Funny thing about fashion: just when everyone--including the copycats who are now a mouse-click away--is cashing in on the look of the moment, some Young Turk will thrust a seemingly absurd idea onto the runway and turn the multibillion-dollar global business on its head. Prada did it when she introduced that ladylike look just as every fashionista was baring her navel. And a year ago, Italian designer Stefano Pilati gave the crowd at his debut Yves Saint Laurent show a jolt when he suggested the awkward silhouette of short, tulip-shaped skirts and puff-sleeved blouses. The audience left the show cursing and returned six months later dressed head to toe in the stuff.

"This is the only industry where the same small audience comes back every six months expecting something completely different," said Ghesquiere after his show last week. "I have a responsibility to them. I have to surprise them." He did exactly that, electrifying the front-row regulars with his rock-'n'-roll pantsuits and frothy Marie-Antoinette blouses. But Ghesquiere also acknowledges the need to be commercial in order to bring a fabled house like Balenciaga back to life. And so he designs wildly popular handbags, like the hippie-style Lariat, and more accessible ancillary collections of pants and jackets that sell at lower price points. "I want Balenciaga to grow, so I follow the rules. I do the commercial pieces in precollection and capsule collections that are not shown on the runway."

So far it's working. According to Franc,ois-Henri Pinault, CEO of Balenciaga owner PPR, Ghesquiere has delivered higher figures than originally expected. "Balenciaga is an even more international brand than we thought," he said before the Stella McCartney show last Thursday. "He has a very strong image, but he is always challenging it. He is a searcher."

And what Ghesquiere and his contemporaries have found is a new kind of modesty and romance. His play on proportions--a corset-tight jacket over frothy pajama pants or a stick-straight pantsuit with a cascade of ruffles at the neck--has its roots in the Balenciaga archives, while also reeking of street-savvy rocker chick. "What looks new to me is the baroque, but just a brush of it," Ghesquiere said backstage. "I wanted to mix the severity of Balenciaga from the '60s with the lace and Spanish heritage of the house."

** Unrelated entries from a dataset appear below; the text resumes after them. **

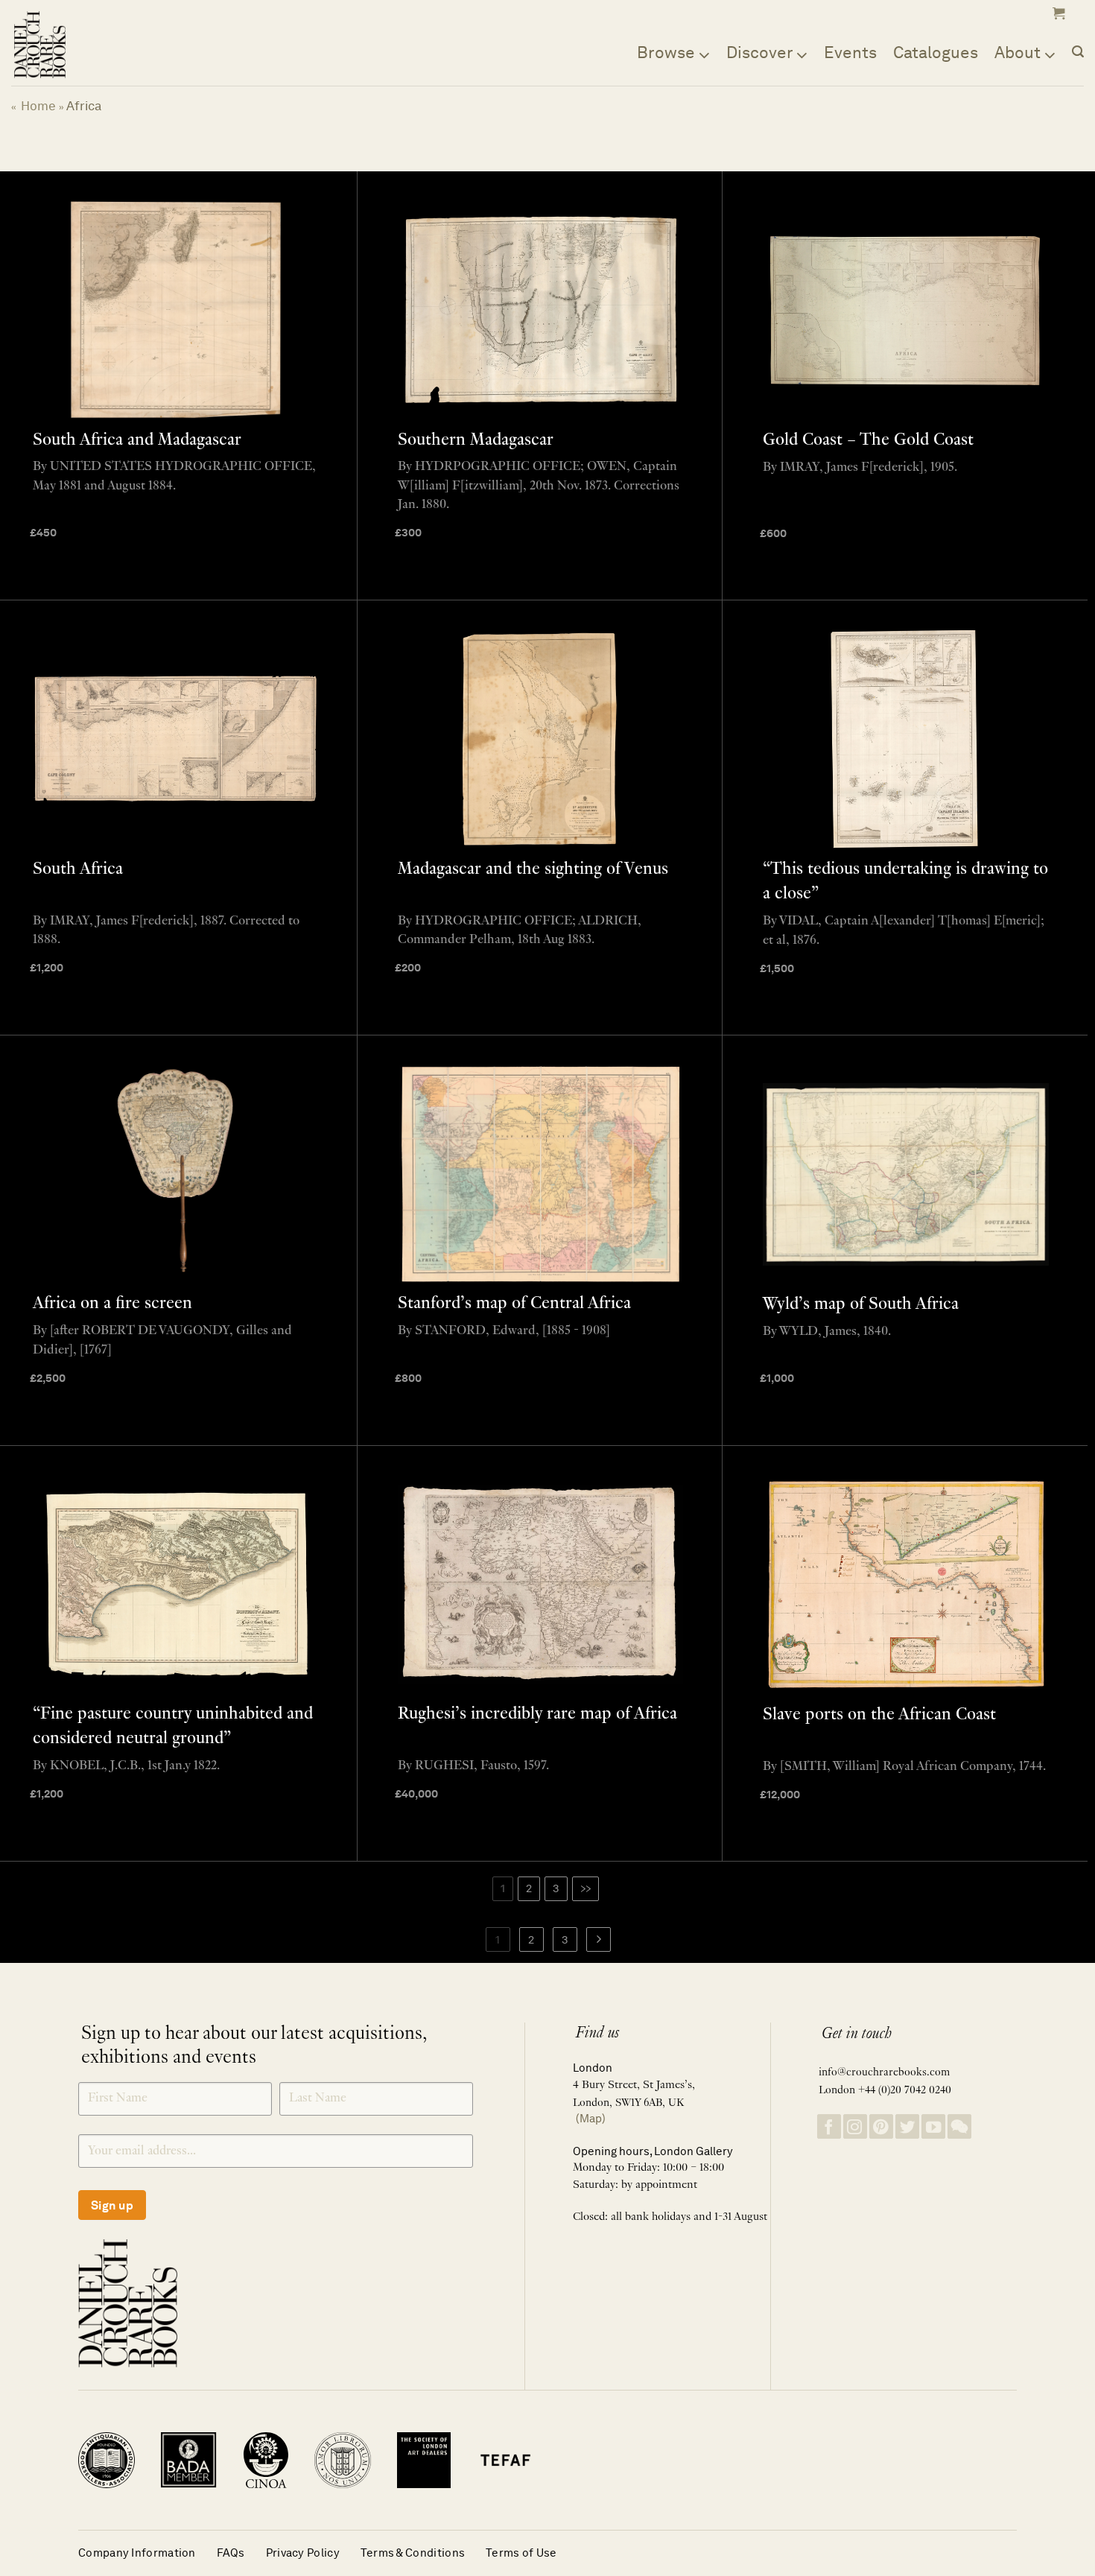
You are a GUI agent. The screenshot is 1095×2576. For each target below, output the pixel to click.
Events (850, 52)
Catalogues (935, 52)
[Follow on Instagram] (855, 2126)
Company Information (137, 2552)
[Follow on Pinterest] (881, 2126)
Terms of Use (521, 2552)
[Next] (599, 1939)
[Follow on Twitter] (907, 2126)
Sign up (112, 2205)
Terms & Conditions (413, 2552)
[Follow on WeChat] (959, 2126)
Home (38, 105)
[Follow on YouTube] (933, 2126)
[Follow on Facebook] (829, 2126)
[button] (1057, 13)
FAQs (231, 2552)
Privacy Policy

Theyskens, who is resuscitating the stuffy old French house Rochas, which has been more famous for perfume than clothing, set fashion on a more genteel course last season when he introduced a turn-of-the-century silhouette with floor-length skirts and short, fitted jackets. This season he continued along those lines but added to the mix soft silk pantsuits that looked completely modern.

"It's like a Monet painting," says the stylist L'Wren Scott, who dresses such celebrities as Nicole Kidman. "Subtle, elegant and poetic. The clothes make me want to wear a long skirt and run through the Tuileries Gardens."

Even John Galliano, known for his runway theatrics, toned it down with an almost all-nude-colored Christian Dior collection of wispy dresses overlaid with black lace. The inspiration could have been one of the Klimt nudes on display in the newly restored Grand Palais where he presented his show.

Turning things upside down is de rigueur for the Dutch duo Viktor Horsting and Rolf Snoeren, of Viktor & Rolf, who showed their collection backward and upside down, literally. There was a fake runway on the ceiling, and the models came out with dresses pinned hemside up. Even though the clothes, back in the showroom at least, are quite classical and romantic, the message is clear: time for something new.

In the past few seasons, fashion--even in this creative capital--has become an extravagantly commercial endeavor. Every-where you look there are $1,200 handbags with exotic gewgaws like padlocks or python patches or chain-link straps. There's nothing wrong with success, of course, but people can stay excited about handbags for only so long. Every now and then, designers need to send shock waves through the fashion system, if only just to keep its heart racing. And in Paris the real designers did just that.